Directions for this task: Look through the data below. Pick out the lines holding the string "screenshot".

Task data section start

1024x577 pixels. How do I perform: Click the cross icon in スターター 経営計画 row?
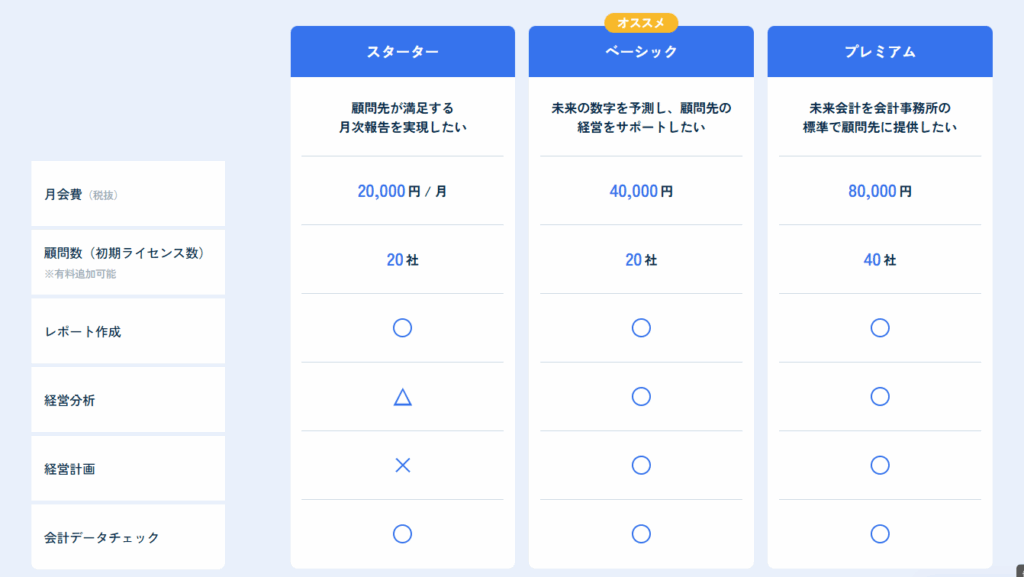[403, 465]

Task data section end
Task data section start

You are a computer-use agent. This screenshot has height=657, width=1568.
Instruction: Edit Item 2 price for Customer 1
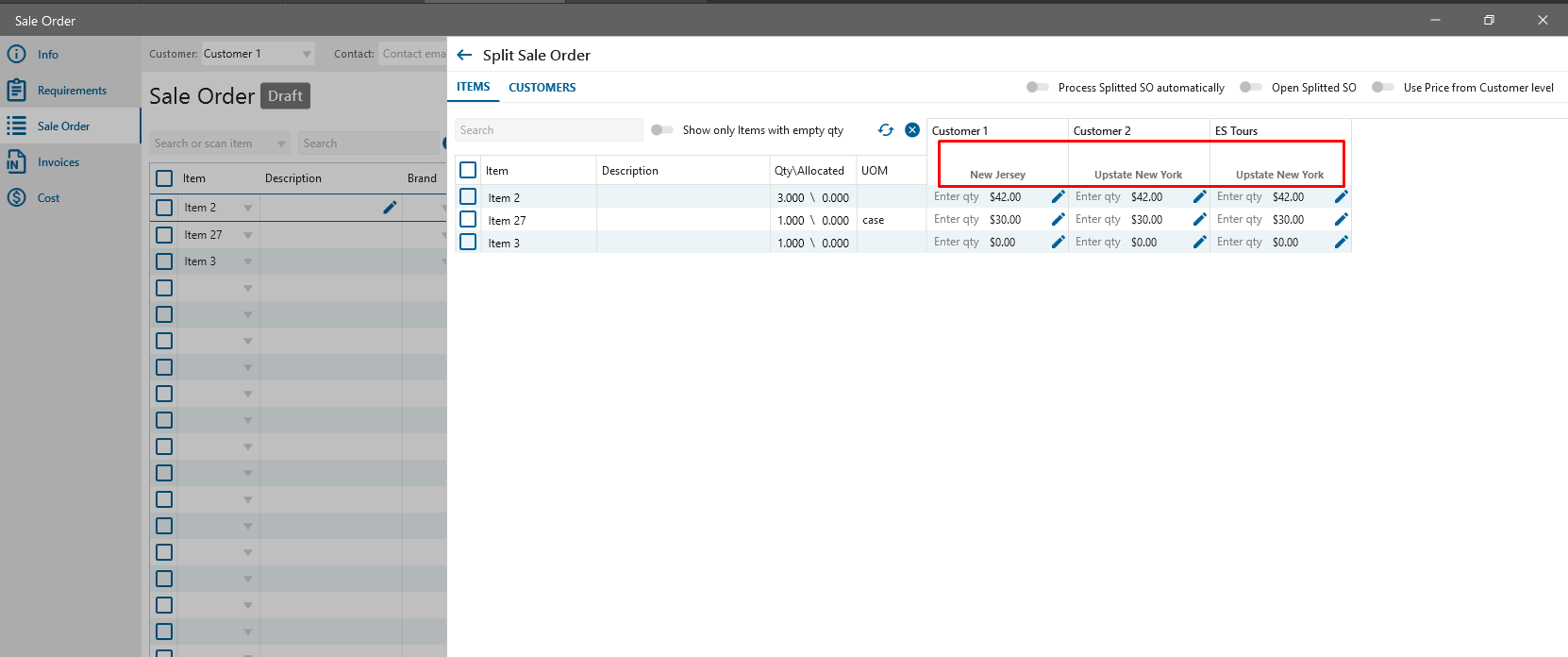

Task data section end
Task data section start

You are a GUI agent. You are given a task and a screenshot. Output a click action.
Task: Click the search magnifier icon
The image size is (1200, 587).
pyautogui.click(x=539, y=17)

Task data section end

Response below:
You are a computer-use agent. This screenshot has height=657, width=1568.
You are a GUI agent. You are given a task and a screenshot. Output a click action.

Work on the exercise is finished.